Em termos de outras métricas para avaliação, é melhor manter as métricas que não são facilmente “usadas”. Alguma combinação de volume de negócios nas exchanges (ignorando as transações sem taxas), o volume de transações total denominado em USD e a taxa de transação mediana paga aos mineradores.

A maneira mais fácil de ver que há algo de pesado acontecendo com o limite de mercado de uma determinada moeda é analisando o volume de negócios nas exchanges. A falta de liquidez nas exchanges significa que uma baleia poderia entrar com uma grande quantidade de moeda e quebrar o mercado.

Também é melhor olhar para os volumes mensais em vez de volumes diários para evitar picos causados ​​pela histeria em torno de um boom ou dump em uma moeda específica em um único dia.

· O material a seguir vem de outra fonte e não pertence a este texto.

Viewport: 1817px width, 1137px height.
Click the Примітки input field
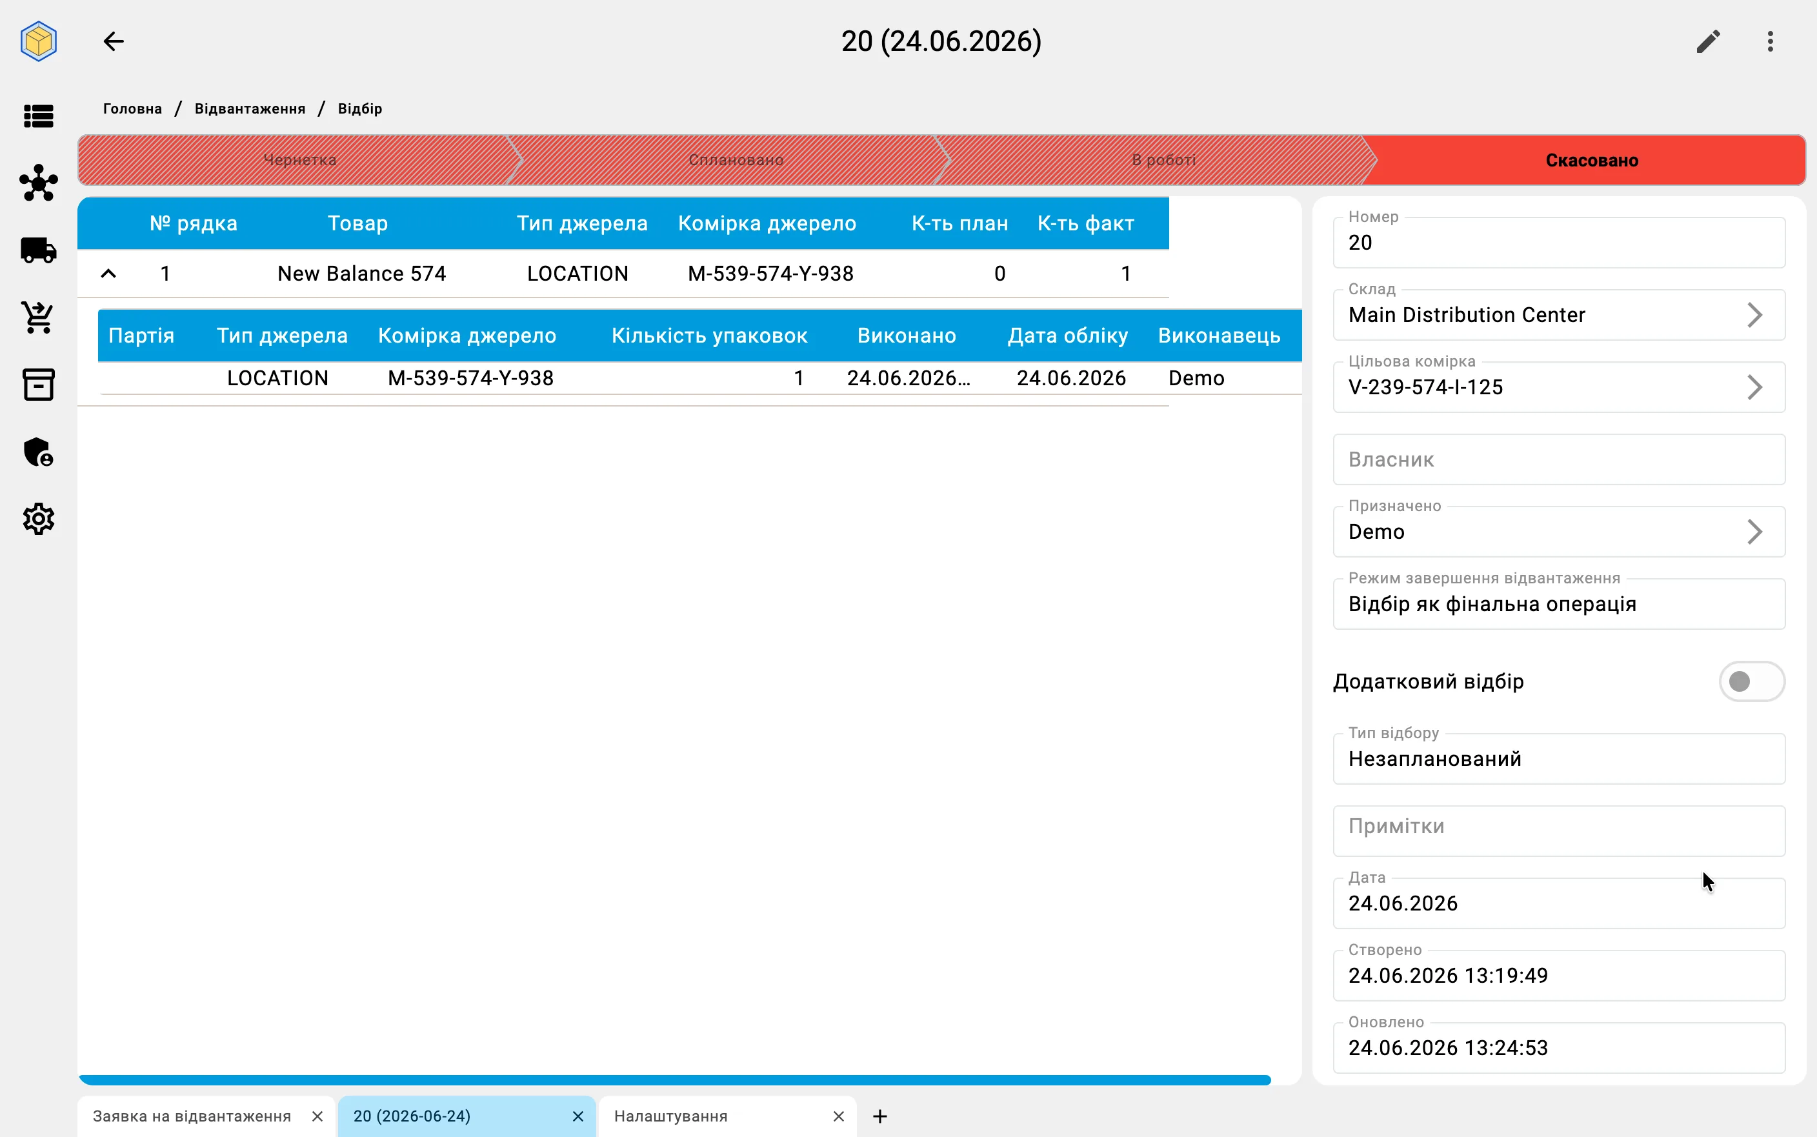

Com o volume de transação denominado em dólares, pode-se ver a quantidade de atividade que está ocorrendo na camada base da rede da criptomoeda. Ao combinar este ponto de dados com a taxa de transação mediana paga aos mineradores, as redes não poderiam esconder suas estatísticas enviando transações sem sentido de ida e volta com grandes somas de dinheiro.

 A quantidade de dinheiro coletada pelos mineradores pelas taxas de transação é outra métrica interessante para rastrear. Esse pode ser o ponto de dados mais iluminativo a observar em termos de saber sobre a utilidade ou desejabilidade de uma rede específica. Esta é efetivamente a quantidade total de dinheiro que as pessoas estão dispostas a pagar para usar a rede diariamente.

Uma coisa a ter em mente aqui é que alguns desses mecanismos alternativos para medir o valor das redes de criptomoedas tornam-se inúteis em sistemas com fortes garantias de privacidade. Por exemplo, é impossível saber quanto dinheiro está sendo enviado em torno das redes Monero e Zcash.